> [EXTRAIT DU TEXTE]:
L'abus de biens sociaux consiste, pour les dirigeants de sociétés par actions et pour les gérants de SARL, à faire, de mauvaise foi, des biens ou du crédit de la société, un usage qu'ils savent contraire à l'intérêt de celle-ci, à des fins personnelles ou pour favoriser une autre société ou entreprise dans laquelle ils sont intéressés directement ou indirectement (C. com., art. L. 241-3 N° Lexbase : L6408AI8 et L. 242-6 N° Lexbase : L6420AIM). Il est puni d'un emprisonnement de cinq ans et d'une amende de 375 000 euros.
S'agissant d'un délit, la prescription de l'action publique est de trois années révolues (C. proc. pén., art. 8 N° Lexbase : L2877HIE).
La question du point de départ de cette prescription, qui a précisément été au coeur de vifs débats qui ont animé la doctrine ainsi que la jurisprudence, vient d'être, à nouveau, abordée dans le cadre de l'arrêt de la Chambre criminelle rapporté, ce qui nous offre l'occasion de revenir sur les grandes étapes de la construction du régime juridique de prescription de l'abus de biens sociaux. Revenons brièvement sur les faits de cette affaire qui a été très médiatisée.

Les sociétés Matra et Hachette, devenues Lagardère SCA, présidées par Jean-Luc Lagardère, avaient conclu des conventions avec la société Arjil groupe, également dirigée par Monsieur Lagardère, aux termes desquelles les sociétés Matra et Hachette s'engageaient à verser un honoraire forfaitaire annuel égal à 0,20 % de leurs chiffres d'affaires consolidés, révisable en cas de variation brutale et sensible de ces chiffres, pour rémunérer Arjil groupe de prestations d'animation, de relation, d'assistance, définies de manière globale et devant faire chaque année l'objet d'un rapport particulier.

Ces conventions ont été approuvées par les assemblées générales des sociétés tenues respectivement les 20 et 26 juin 1989.

> [EXERCICE 1]: Reproduisez fidèlement l'extrait du texte sur l'abus de biens sociaux, en commençant par « L'abus de biens sociaux consiste, pour » et en allant jusqu'à « 8 N° Lexbase : L2877HIE). ».

> [ENREGISTREMENTS]:

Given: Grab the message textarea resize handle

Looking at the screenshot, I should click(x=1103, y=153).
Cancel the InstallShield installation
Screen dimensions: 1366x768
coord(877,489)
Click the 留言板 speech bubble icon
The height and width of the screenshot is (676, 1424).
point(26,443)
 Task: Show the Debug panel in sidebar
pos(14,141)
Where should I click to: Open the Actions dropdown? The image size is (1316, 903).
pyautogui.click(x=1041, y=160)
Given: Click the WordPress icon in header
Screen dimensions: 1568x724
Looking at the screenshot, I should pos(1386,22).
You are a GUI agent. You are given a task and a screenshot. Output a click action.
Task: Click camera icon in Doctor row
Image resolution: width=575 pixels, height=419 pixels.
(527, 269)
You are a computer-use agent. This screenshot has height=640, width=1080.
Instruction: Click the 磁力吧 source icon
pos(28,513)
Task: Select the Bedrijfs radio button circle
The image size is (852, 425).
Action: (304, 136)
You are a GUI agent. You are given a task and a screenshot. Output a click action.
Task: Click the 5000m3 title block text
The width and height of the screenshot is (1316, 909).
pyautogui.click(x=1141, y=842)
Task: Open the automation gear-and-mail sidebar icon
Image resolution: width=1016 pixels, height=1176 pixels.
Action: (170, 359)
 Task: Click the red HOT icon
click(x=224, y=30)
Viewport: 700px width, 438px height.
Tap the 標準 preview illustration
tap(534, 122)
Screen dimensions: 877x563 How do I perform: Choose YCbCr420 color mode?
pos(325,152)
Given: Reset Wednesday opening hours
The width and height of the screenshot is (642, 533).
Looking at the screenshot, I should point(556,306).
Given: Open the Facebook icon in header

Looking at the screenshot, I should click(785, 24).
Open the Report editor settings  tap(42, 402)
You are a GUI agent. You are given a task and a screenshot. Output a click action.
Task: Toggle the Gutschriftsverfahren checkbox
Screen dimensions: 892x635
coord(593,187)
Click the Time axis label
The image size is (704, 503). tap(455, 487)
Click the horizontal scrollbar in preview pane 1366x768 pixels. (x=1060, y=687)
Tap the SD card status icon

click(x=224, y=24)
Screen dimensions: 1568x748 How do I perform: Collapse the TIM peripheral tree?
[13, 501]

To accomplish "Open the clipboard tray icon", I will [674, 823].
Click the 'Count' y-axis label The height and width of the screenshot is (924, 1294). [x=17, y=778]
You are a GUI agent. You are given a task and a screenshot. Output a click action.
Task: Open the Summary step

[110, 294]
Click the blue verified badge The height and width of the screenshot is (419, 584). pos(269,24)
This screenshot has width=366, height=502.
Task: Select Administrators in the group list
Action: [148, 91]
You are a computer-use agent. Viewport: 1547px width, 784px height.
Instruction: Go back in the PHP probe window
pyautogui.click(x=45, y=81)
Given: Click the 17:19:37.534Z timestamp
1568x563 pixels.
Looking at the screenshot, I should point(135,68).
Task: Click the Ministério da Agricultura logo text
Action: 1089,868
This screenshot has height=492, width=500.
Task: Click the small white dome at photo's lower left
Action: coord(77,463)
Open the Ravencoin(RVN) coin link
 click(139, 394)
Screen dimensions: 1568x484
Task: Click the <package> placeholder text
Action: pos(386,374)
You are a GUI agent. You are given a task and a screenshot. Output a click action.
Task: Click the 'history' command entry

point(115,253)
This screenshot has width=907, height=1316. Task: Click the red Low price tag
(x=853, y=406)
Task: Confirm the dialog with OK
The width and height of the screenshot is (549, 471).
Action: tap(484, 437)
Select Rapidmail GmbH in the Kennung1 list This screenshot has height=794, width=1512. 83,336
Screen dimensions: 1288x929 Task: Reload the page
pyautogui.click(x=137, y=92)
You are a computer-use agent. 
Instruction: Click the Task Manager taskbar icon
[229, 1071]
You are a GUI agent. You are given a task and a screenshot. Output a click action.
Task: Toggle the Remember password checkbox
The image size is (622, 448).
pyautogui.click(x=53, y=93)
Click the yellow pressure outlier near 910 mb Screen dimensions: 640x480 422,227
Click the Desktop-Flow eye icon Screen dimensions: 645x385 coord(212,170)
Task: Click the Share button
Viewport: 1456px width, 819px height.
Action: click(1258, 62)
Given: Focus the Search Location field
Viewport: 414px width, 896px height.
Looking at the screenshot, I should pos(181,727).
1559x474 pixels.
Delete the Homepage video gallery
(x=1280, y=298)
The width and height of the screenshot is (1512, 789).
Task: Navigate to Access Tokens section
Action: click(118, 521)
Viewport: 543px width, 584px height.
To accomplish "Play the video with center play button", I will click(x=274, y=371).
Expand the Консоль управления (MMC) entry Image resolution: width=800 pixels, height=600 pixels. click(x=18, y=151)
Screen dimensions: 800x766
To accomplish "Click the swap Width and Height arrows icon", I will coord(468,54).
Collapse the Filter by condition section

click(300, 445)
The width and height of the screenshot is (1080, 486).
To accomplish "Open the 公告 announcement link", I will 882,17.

> [EXERCICE 2]: Mettez en forme dans un tableau Markdown à deux colonnes, Numéro et Ligne, les lignes des enregistrements, en commençant par la ligne contenant « will [674, 823]. » et en allant jusqu'à la ligne contenant « Click the Desktop-Flow », toutes deux incluses. Omettez les lignes vides.

> [RÉSULTAT ATTENDU 1]:
L'abus de biens sociaux consiste, pour les dirigeants de sociétés par actions et pour les gérants de SARL, à faire, de mauvaise foi, des biens ou du crédit de la société, un usage qu'ils savent contraire à l'intérêt de celle-ci, à des fins personnelles ou pour favoriser une autre société ou entreprise dans laquelle ils sont intéressés directement ou indirectement (C. com., art. L. 241-3 N° Lexbase : L6408AI8 et L. 242-6 N° Lexbase : L6420AIM). Il est puni d'un emprisonnement de cinq ans et d'une amende de 375 000 euros.
S'agissant d'un délit, la prescription de l'action publique est de trois années révolues (C. proc. pén., art. 8 N° Lexbase : L2877HIE).

> [RÉSULTAT ATTENDU 2]:
| Numéro | Ligne |
|---|---|
| 1 | To accomplish "Open the clipboard tray icon", I will [674, 823]. |
| 2 | Click the 'Count' y-axis label The height and width of the screenshot is (924, 1294). [x=17, y=778] |
| 3 | You are a GUI agent. You are given a task and a screenshot. Output a click action. |
| 4 | Task: Open the Summary step |
| 5 | [110, 294] |
| 6 | Click the blue verified badge The height and width of the screenshot is (419, 584). pos(269,24) |
| 7 | This screenshot has width=366, height=502. |
| 8 | Task: Select Administrators in the group list |
| 9 | Action: [148, 91] |
| 10 | You are a computer-use agent. Viewport: 1547px width, 784px height. |
| 11 | Instruction: Go back in the PHP probe window |
| 12 | pyautogui.click(x=45, y=81) |
| 13 | Given: Click the 17:19:37.534Z timestamp |
| 14 | 1568x563 pixels. |
| 15 | Looking at the screenshot, I should point(135,68). |
| 16 | Task: Click the Ministério da Agricultura logo text |
| 17 | Action: 1089,868 |
| 18 | This screenshot has height=492, width=500. |
| 19 | Task: Click the small white dome at photo's lower left |
| 20 | Action: coord(77,463) |
| 21 | Open the Ravencoin(RVN) coin link |
| 22 |  click(139, 394) |
| 23 | Screen dimensions: 1568x484 |
| 24 | Task: Click the <package> placeholder text |
| 25 | Action: pos(386,374) |
| 26 | You are a GUI agent. You are given a task and a screenshot. Output a click action. |
| 27 | Task: Click the 'history' command entry |
| 28 | point(115,253) |
| 29 | This screenshot has width=907, height=1316. Task: Click the red Low price tag |
| 30 | (x=853, y=406) |
| 31 | Task: Confirm the dialog with OK |
| 32 | The width and height of the screenshot is (549, 471). |
| 33 | Action: tap(484, 437) |
| 34 | Select Rapidmail GmbH in the Kennung1 list This screenshot has height=794, width=1512. 83,336 |
| 35 | Screen dimensions: 1288x929 Task: Reload the page |
| 36 | pyautogui.click(x=137, y=92) |
| 37 | You are a computer-use agent.  |
| 38 | Instruction: Click the Task Manager taskbar icon |
| 39 | [229, 1071] |
| 40 | You are a GUI agent. You are given a task and a screenshot. Output a click action. |
| 41 | Task: Toggle the Remember password checkbox |
| 42 | The image size is (622, 448). |
| 43 | pyautogui.click(x=53, y=93) |
| 44 | Click the yellow pressure outlier near 910 mb Screen dimensions: 640x480 422,227 |
| 45 | Click the Desktop-Flow eye icon Screen dimensions: 645x385 coord(212,170) |